My mind moved forward, to her first day on campus and how the only thing she wanted was to spend that time with me. She fell asleep in my arms and when I drove her to her dorm, she kissed me. That kiss changed my entire world.

I could feel her skin against mine, from the first time we made love to her fingers in my hand as I slid her ring onto her finger on a cold November night.

I looked down at my feet, half buried in the sand, as I thought about the night we learned the truth about us and the devastating impact on us, on her. It was a part of the path that brought us here, to our wedding day.

I had gone away to try and discover myself again, learn who I would be for the rest of my life. In the end, I had only learned that my life was meaningless without her. She had recovered and even thrived in my absence, though. As much as that hurt, when I had watched her perform, I couldn't contain my adoration of her.

The pain of that time would always be a part of me and I would cherish every second with Savy more because I had felt what my life would be like without her, the indescribable suffering of losing her.

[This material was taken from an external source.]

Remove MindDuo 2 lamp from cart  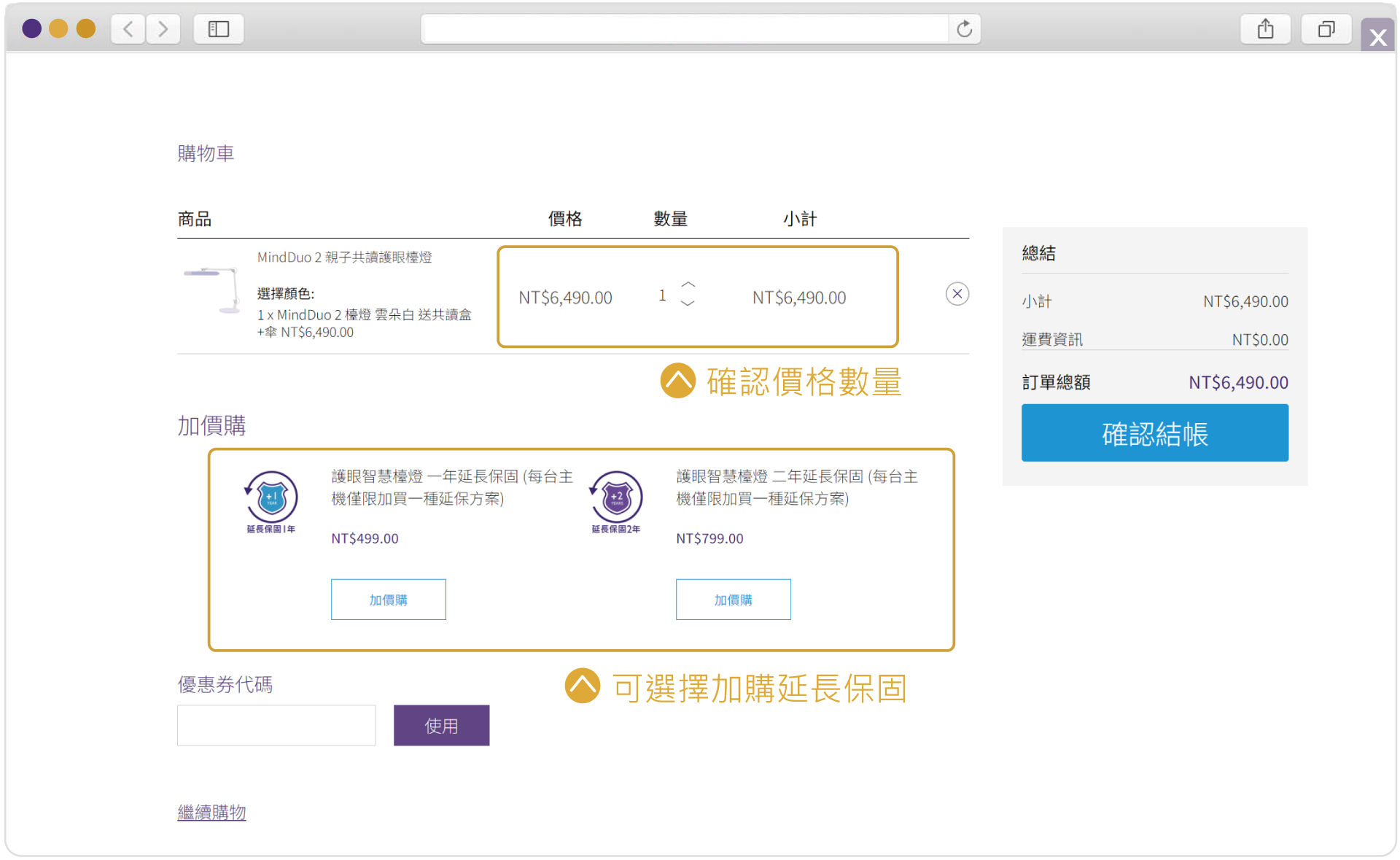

She had everything and I had nothing.

Until she came back to me. She risked everything that she had worked for to reach down and pick me up, pull me out of the darkness of a life without her. Her love for me rescued me. Somehow, through everything, through all of the changes in our lives, we found each other.

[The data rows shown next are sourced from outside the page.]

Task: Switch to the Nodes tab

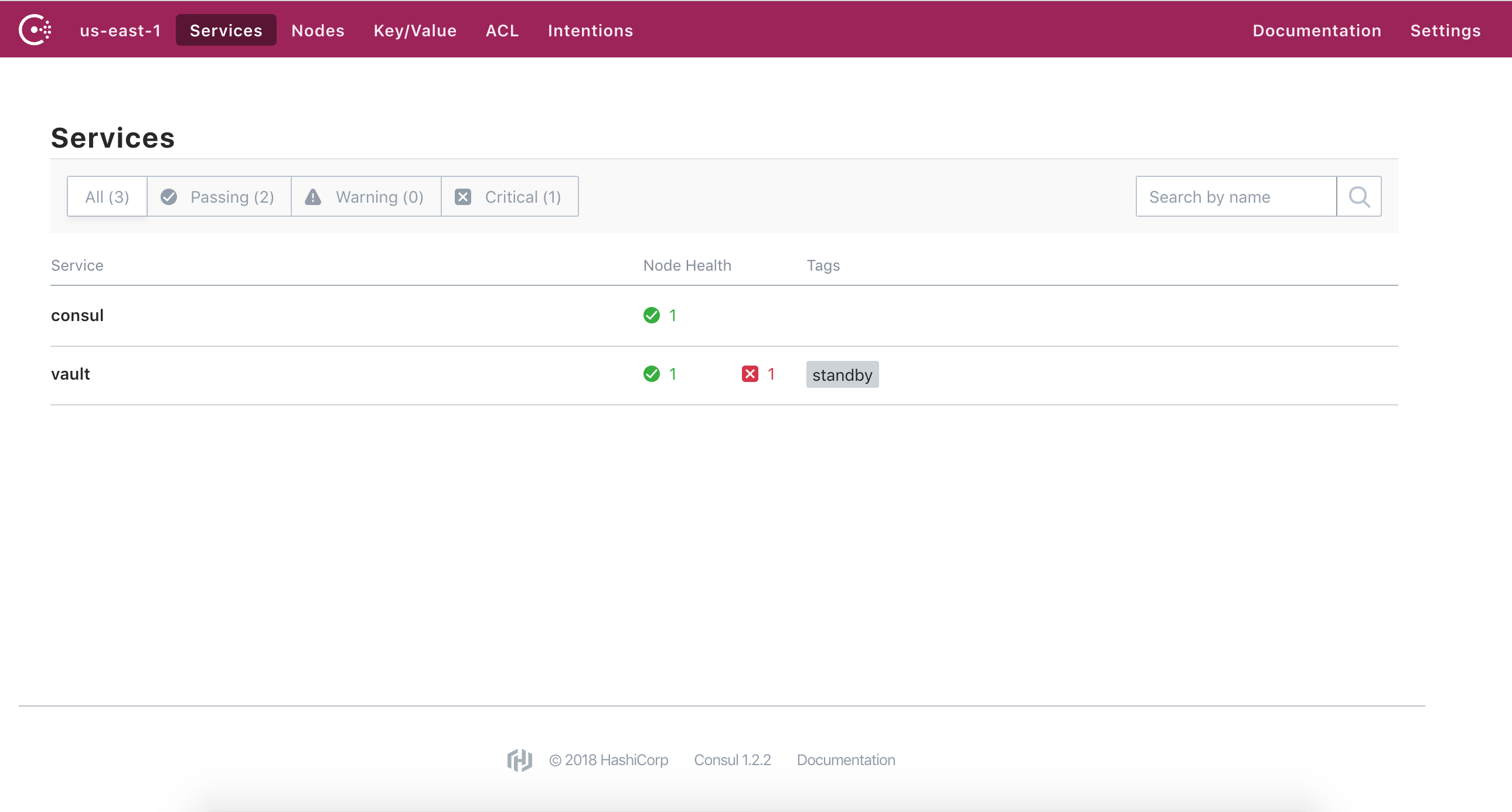Action: coord(318,30)
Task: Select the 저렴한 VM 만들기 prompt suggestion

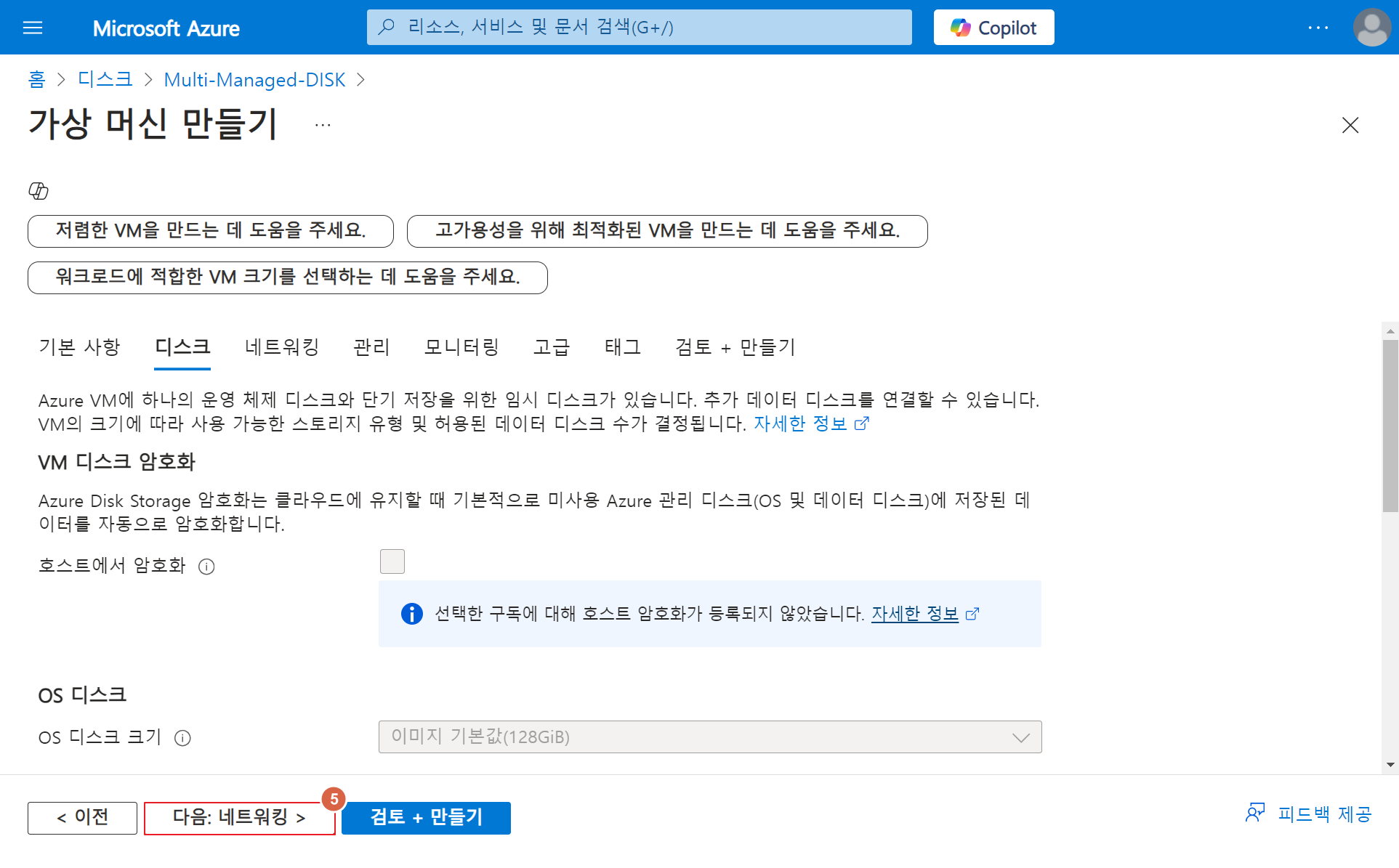Action: [210, 231]
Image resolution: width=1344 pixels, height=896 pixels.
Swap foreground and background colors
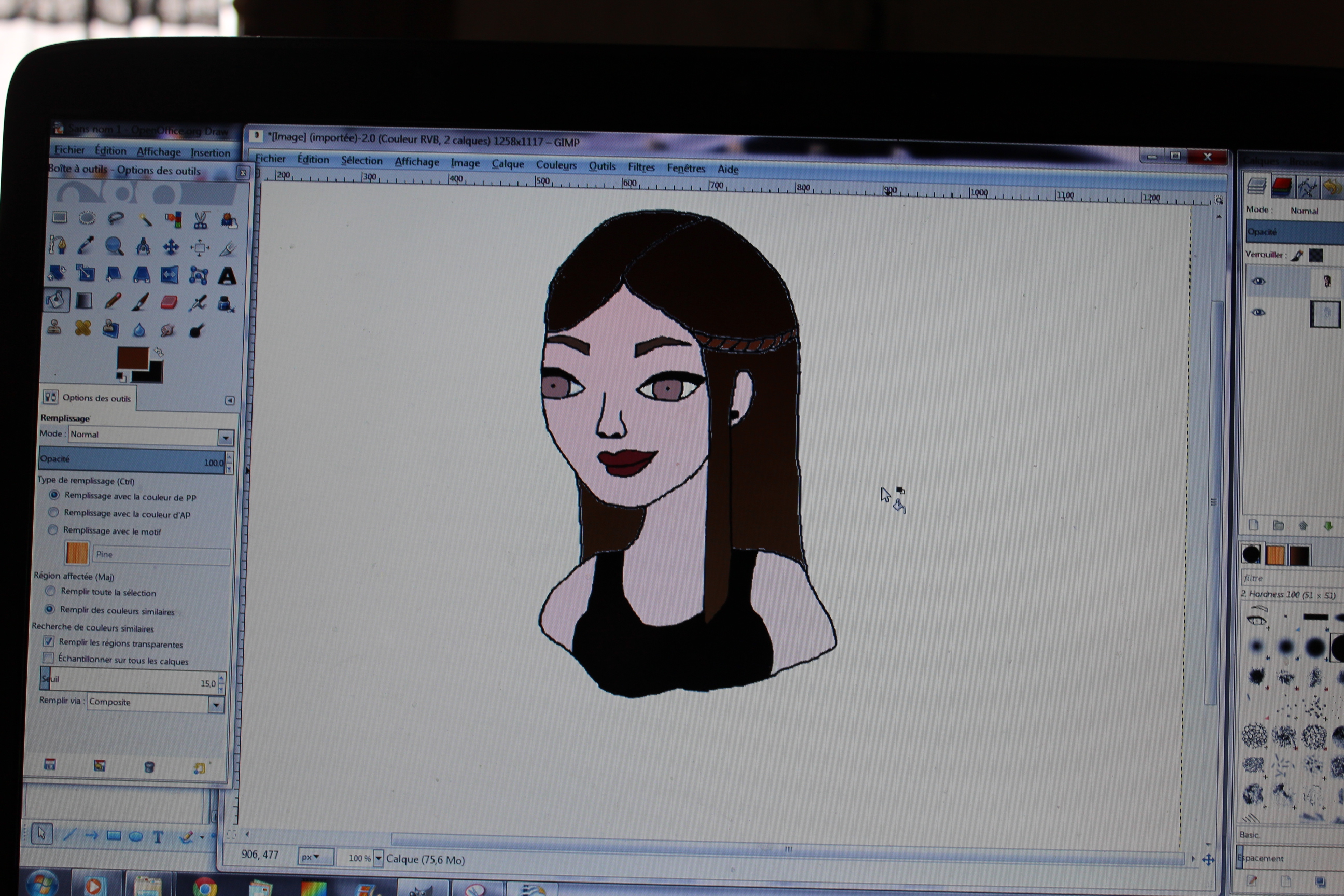tap(159, 353)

It couldn't be any other way.

Somewhere in the back of my mind, I heard a voice. "Mike, are you ready?"

I turned around and Jeff was waiting for me.

"Yeah."

I came around the corner of the tent and saw that all of the seats were filled with our guests. Jeff and I made our way to the front, various friends smiling and laughing as we went. I stopped and bent down to mom, giving her a kiss on the cheek, before taking my place. I shook the hand of our officiant, Nancy.

I turned and waited.

Stepping out of the tent first was one of Savy's friends from the music program. I had only briefly met her at a reception after one of Savy's performances with the orchestra, but we had decided that having her play at our wedding would be perfect. Savy worked with her, arranging a modern song in a classical style.

She took her place to the side and bowed to me before raising her violin and playing "All of Me".

As soon as the music started, the tent opened again and Mia stepped out wearing a beautiful gold bridesmaid dress. She began walking slowly down the aisle between the seats. A few feet after her, Maria appeared and followed her.

I held my breath, waiting for my first glimpse of Savy. Throughout all of our planning, she hadn't let me see her dress or even hinted at its design.

And then she appeared.

How do you describe the love of your life, on the day of your wedding? She is perfection.

Time stopped as she stepped forward into the waning sunlight, the sky to the west behind her now changing into soft oranges and reds. Everyone gasped as she moved down the aisle.

Her bare feet sunk into the sand, obscuring her brightly painted red toenails.

Her dress was pure white, standing in stark contrast to her dark hair and caramel skin. The cut itself was simple, strapless and formed to her body, only slightly loosening around her hips. It was cut down below her knees at tea length and flowed gently as she walked, hanging slightly lower in the back than in the front.

The material was absolutely spectacular. Over an inner layer of satin, lace was intricately woven in and out, crossing back and forth, for the entire length of her dress. It was complex, elegant, and spectacular.

Her hair was entirely free and formed a veil behind her as it blew softly in the breeze. A wreath of white flowers sat atop her head. She wore a blue sapphire pendant around her neck and carried a bouquet of white calla lilies clasped in her hands at her waist.

And of course, that smile. Every part of her was smiling, from her lips stretched wide revealing her perfect white teeth to her wonderful dark eyes.

She was entirely flawless. She is my Savy, my love.

She reached me and I held out my hand for her, her fingers sliding gracefully into mine. She handed her bouquet to Maria and we turned until we were facing each other and the ocean. I couldn't stop myself from lightly rubbing her fingers, tracing the outlines with my fingertips.